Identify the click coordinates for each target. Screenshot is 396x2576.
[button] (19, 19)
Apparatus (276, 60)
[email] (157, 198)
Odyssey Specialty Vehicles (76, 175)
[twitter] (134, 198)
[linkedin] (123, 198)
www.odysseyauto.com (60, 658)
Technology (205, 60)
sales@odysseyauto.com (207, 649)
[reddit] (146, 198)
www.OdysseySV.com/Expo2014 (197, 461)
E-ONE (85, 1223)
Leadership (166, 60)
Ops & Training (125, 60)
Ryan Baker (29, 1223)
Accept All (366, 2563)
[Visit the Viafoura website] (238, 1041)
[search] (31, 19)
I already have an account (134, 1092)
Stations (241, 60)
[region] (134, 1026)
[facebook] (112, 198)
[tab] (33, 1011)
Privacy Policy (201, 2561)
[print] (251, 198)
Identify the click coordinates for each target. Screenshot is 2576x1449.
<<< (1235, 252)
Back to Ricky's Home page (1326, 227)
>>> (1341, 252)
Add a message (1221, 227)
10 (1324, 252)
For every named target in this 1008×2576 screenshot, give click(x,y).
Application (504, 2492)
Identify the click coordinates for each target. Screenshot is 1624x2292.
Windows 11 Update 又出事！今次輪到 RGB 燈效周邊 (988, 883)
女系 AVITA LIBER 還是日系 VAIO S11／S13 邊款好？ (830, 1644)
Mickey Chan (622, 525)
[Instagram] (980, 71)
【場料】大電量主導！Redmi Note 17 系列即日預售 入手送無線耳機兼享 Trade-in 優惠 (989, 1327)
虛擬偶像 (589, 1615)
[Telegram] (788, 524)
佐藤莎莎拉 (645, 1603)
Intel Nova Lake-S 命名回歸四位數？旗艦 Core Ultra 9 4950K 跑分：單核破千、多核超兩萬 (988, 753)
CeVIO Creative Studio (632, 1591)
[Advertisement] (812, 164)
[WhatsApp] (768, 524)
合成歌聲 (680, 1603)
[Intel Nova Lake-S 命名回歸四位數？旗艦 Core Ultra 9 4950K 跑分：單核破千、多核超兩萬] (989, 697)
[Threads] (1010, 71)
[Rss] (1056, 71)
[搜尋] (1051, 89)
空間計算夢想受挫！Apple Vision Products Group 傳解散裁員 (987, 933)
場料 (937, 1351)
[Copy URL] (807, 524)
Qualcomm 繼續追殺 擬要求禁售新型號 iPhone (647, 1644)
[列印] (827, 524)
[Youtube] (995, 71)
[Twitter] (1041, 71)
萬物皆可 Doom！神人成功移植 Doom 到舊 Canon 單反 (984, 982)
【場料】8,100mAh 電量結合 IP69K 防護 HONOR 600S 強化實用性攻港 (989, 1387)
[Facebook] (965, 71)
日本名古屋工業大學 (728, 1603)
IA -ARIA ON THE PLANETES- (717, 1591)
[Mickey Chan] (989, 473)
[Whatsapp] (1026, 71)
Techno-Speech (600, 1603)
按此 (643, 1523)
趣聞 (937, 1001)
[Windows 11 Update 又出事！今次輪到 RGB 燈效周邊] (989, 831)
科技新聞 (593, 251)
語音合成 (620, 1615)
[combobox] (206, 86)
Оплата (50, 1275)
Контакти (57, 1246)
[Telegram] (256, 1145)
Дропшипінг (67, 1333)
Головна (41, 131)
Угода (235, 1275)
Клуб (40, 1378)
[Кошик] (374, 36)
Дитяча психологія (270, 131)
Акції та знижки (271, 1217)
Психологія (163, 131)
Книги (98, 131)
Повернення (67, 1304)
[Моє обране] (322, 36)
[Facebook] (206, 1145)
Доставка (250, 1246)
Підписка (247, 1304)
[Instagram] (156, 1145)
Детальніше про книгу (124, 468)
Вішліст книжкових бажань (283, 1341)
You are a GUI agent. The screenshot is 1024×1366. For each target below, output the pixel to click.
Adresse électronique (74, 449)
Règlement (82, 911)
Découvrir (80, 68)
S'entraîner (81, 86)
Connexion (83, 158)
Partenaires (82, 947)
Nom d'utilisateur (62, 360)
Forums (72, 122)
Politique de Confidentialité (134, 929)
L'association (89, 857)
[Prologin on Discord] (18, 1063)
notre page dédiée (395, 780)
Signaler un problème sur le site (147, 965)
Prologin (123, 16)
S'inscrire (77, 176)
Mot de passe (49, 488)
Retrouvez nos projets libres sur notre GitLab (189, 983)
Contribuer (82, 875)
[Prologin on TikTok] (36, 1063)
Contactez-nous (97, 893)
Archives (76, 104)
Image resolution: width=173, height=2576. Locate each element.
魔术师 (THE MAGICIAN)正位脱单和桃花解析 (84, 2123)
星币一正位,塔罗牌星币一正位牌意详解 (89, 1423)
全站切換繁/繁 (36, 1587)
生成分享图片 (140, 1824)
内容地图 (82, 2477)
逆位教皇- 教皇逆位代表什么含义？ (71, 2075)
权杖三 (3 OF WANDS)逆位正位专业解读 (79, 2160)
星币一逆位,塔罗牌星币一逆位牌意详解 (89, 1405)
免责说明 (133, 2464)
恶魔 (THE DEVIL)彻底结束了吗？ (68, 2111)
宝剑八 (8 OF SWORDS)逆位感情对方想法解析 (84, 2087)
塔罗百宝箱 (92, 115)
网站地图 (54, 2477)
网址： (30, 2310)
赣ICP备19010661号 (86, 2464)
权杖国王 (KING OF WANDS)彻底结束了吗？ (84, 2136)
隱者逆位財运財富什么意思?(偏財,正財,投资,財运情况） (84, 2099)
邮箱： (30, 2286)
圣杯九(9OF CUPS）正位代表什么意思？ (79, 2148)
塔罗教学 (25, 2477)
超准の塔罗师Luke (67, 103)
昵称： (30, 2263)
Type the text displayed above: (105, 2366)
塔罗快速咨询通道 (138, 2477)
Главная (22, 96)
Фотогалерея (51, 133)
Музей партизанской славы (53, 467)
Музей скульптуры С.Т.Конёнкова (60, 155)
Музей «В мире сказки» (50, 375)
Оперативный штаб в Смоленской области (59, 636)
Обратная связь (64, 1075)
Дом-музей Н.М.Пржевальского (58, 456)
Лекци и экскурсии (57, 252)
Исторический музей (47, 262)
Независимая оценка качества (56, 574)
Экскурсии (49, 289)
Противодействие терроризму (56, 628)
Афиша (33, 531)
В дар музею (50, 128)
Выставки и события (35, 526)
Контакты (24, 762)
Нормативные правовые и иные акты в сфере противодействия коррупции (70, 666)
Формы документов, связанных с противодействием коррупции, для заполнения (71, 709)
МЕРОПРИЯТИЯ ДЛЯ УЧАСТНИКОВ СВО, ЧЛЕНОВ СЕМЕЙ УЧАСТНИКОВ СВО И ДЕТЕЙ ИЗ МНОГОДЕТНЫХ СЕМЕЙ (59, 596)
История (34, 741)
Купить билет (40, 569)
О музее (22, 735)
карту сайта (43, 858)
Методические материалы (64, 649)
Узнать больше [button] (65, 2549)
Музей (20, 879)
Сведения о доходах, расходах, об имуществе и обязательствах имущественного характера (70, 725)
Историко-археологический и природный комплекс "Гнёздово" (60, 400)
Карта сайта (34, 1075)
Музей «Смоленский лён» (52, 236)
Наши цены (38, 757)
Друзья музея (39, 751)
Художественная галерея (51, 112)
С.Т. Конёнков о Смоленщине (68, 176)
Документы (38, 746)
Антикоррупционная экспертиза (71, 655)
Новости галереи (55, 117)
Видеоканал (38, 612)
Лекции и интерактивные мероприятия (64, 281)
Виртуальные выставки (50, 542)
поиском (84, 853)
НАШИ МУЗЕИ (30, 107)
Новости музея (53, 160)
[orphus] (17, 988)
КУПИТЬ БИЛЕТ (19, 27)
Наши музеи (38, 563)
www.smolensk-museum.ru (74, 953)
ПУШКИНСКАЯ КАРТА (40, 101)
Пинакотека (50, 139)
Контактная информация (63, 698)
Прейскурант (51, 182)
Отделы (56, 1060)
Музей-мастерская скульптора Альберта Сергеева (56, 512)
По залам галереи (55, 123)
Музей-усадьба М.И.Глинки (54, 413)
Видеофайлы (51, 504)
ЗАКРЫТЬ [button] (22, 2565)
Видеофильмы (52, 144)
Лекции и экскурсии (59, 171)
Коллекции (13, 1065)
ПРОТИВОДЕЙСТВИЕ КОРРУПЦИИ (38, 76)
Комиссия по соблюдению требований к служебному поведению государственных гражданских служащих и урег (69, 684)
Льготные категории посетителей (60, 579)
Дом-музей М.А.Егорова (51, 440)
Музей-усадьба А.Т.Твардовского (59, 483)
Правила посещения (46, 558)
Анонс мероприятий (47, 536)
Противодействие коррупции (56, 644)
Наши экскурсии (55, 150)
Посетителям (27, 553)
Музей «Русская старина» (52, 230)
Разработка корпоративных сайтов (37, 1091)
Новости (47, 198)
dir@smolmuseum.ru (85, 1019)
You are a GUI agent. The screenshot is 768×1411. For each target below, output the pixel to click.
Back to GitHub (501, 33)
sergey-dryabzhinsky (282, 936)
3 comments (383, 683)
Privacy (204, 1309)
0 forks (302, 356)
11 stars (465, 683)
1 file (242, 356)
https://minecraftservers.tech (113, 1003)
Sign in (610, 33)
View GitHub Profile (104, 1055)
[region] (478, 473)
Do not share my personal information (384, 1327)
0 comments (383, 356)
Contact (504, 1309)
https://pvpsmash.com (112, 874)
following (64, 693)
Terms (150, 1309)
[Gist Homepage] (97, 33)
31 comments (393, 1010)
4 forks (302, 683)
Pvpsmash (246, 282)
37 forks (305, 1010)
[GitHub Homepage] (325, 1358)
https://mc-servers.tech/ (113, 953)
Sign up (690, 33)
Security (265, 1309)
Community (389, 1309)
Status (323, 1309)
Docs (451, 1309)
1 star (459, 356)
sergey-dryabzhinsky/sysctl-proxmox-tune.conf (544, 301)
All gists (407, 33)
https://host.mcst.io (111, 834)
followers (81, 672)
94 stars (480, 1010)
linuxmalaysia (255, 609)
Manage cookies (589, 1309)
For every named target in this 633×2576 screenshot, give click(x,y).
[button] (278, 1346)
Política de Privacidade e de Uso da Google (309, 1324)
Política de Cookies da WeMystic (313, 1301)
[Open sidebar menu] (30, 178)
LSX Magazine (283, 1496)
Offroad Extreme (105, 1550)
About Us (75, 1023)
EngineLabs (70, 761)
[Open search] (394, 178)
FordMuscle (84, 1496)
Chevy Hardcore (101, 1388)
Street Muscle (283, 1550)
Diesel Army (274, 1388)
┄┄┄┄┄┄
Task prompt: From the material above, copy every line that has the word "pixel" in it.

Solution:
You are a GUI agent. The screenshot is 1024×1366. For each target below, output the pixel to click.
You are a GUI agent. The screenshot is 768×1411. For each target below, output the pixel to click.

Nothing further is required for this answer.